MS Tannenfels (1938)

Tannenfels in 1938
History
Germany
Name: Tannenfels
Owner: DDG Hansa
Port of registry: Bremen, Germany
Launched: 9 April 1938
Commissioned: 11 June 1938
Fate: Scuttled in 1944 as a blockship in La Gironde
General characteristics
Tonnage:
Length: 155.47 m LOA
Beam: 18.69 m
Draught: 8.26 m
Installed power: 7,600 hp (5,590 kW)
Propulsion: 2 × 6-cylinder double-acting diesel engines
Speed: 16 knots
Crew: 45
Armament: 37mm and 20mm machine guns;1 15 cm SK C/28
Notes: Fought with Stier in her last battle, lightly damaged

MS Tannenfels was a German cargo ship owned by DDG Hansa, put into service in 1938. She served as a blockade runner during World War II.[1]

When the war broke out in 1939, Tannenfels was at Kismayo, in Italian Somaliland. She remained there until January 1941, when British troops entered Italian Somaliland. She then sailed for Europe via the Cape of Good Hope, eventually reaching German-occupied France.

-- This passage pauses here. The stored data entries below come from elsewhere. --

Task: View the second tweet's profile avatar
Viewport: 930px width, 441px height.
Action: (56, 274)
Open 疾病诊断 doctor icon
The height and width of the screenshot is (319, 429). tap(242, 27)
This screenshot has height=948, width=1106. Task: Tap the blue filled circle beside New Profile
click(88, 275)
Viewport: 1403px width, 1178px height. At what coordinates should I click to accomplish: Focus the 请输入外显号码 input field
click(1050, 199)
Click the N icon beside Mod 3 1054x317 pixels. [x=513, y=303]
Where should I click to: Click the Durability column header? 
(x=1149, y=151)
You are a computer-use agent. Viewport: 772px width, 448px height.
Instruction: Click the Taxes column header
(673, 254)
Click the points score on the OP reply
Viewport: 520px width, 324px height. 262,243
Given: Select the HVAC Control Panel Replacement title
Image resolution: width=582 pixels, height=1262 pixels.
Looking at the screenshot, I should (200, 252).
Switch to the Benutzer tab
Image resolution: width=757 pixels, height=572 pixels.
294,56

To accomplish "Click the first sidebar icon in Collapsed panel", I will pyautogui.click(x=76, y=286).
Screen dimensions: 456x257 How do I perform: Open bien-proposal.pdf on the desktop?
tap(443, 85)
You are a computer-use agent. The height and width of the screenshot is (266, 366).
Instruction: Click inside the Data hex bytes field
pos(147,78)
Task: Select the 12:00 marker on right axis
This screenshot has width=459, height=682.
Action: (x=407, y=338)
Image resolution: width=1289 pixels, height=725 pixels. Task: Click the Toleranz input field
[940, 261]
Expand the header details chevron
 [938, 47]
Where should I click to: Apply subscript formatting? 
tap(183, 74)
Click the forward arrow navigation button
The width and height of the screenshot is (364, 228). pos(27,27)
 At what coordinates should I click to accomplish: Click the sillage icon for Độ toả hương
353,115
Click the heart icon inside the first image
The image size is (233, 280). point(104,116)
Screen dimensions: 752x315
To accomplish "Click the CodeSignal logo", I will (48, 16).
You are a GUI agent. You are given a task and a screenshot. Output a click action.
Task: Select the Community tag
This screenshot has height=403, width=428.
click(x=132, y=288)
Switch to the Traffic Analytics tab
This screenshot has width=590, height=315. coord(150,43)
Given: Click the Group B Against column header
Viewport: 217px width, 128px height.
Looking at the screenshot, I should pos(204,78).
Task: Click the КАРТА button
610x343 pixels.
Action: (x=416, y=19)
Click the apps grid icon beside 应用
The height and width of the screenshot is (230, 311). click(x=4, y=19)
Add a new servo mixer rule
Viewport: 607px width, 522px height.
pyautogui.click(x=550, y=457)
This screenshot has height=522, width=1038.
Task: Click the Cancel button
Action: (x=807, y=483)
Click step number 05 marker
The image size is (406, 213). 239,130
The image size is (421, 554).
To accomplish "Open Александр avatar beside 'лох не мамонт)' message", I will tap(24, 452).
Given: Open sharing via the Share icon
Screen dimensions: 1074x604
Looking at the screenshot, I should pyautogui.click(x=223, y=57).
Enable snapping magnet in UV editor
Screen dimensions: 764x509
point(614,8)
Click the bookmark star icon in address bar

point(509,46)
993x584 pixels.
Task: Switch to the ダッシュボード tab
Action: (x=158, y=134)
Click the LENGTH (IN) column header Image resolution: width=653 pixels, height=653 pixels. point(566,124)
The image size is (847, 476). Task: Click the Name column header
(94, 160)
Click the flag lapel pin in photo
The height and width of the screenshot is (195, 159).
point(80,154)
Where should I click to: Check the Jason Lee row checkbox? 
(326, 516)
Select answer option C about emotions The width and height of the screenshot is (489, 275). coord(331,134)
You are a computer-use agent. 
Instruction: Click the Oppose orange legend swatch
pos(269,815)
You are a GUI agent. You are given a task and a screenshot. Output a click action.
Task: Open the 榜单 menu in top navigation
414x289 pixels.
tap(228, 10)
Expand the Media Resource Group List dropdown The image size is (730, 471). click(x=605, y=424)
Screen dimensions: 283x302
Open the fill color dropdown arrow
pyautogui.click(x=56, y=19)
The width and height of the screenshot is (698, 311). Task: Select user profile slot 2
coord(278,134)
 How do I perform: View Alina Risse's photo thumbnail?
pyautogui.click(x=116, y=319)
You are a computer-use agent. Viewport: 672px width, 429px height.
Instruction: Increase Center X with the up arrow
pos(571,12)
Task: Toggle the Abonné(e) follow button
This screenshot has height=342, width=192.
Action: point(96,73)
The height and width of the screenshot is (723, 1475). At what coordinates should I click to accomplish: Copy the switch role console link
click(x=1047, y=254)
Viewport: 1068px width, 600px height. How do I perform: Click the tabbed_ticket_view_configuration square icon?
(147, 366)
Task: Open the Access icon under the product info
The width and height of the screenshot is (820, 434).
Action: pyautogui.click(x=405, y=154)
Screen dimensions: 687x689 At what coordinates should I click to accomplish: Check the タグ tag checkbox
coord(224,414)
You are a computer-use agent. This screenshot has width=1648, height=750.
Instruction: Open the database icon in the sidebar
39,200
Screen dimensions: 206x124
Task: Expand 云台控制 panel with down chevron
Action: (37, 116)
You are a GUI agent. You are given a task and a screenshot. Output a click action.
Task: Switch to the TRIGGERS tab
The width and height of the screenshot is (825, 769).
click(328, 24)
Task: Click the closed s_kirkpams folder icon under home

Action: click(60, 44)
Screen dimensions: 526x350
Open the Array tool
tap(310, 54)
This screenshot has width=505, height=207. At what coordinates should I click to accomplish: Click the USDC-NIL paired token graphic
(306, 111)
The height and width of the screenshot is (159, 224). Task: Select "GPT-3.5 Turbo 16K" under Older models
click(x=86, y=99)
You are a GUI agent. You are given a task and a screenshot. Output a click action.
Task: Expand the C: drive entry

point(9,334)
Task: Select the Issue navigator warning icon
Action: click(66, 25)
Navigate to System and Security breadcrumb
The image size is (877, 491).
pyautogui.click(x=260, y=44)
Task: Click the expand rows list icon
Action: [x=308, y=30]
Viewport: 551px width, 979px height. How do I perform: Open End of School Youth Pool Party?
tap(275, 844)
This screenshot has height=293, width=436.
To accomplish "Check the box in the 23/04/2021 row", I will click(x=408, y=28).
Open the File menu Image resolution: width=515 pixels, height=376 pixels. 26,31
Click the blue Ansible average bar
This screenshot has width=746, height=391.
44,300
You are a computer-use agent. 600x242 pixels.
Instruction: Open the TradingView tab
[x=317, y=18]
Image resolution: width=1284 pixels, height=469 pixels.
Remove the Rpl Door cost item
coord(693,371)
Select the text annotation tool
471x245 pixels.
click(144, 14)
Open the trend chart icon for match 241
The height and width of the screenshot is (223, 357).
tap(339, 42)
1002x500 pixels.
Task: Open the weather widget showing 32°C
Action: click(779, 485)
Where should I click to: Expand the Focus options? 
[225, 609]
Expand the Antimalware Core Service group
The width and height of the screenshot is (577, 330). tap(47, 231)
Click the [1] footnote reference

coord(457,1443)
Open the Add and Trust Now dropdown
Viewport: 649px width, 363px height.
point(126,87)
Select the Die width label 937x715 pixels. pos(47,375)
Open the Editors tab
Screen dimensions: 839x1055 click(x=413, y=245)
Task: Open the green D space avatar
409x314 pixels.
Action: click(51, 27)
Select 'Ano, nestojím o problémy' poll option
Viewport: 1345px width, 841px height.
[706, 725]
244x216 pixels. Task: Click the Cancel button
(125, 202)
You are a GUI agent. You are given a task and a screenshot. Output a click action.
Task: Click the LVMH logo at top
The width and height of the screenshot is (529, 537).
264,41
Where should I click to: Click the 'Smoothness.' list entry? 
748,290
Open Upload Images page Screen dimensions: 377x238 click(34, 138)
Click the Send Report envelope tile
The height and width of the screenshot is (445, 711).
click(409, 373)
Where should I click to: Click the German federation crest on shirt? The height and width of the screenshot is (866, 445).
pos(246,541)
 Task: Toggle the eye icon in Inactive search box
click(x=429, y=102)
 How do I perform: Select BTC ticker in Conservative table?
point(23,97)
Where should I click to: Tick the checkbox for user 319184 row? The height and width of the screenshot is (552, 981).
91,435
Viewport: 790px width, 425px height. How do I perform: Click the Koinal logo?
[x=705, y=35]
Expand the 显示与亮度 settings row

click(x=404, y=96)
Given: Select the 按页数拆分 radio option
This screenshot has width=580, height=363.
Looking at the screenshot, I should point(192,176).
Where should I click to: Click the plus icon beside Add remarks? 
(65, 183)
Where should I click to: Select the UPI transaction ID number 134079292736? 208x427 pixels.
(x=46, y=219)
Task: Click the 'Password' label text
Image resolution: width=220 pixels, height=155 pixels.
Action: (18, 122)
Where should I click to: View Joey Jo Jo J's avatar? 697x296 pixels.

She was taken over by the Kriegsmarine and commissioned as an auxiliary naval vessel. She was fitted with machine guns and some larger naval guns for self-defense. During the next year and a half, she was employed as a blockade runner, slipping past British patrols to deliver supplies to German armed merchant cruisers at sea.[2] In December 1942 at Bordeaux, she was damaged by limpet mines placed by British commandos (Operation Frankton), and was no longer seaworthy. She was eventually scuttled as a blockship in the Gironde River in 1944.

References

  1. "M/S Tannenfels". DDGHansa-ShipsPhotos.de. Retrieved 15 December 2015.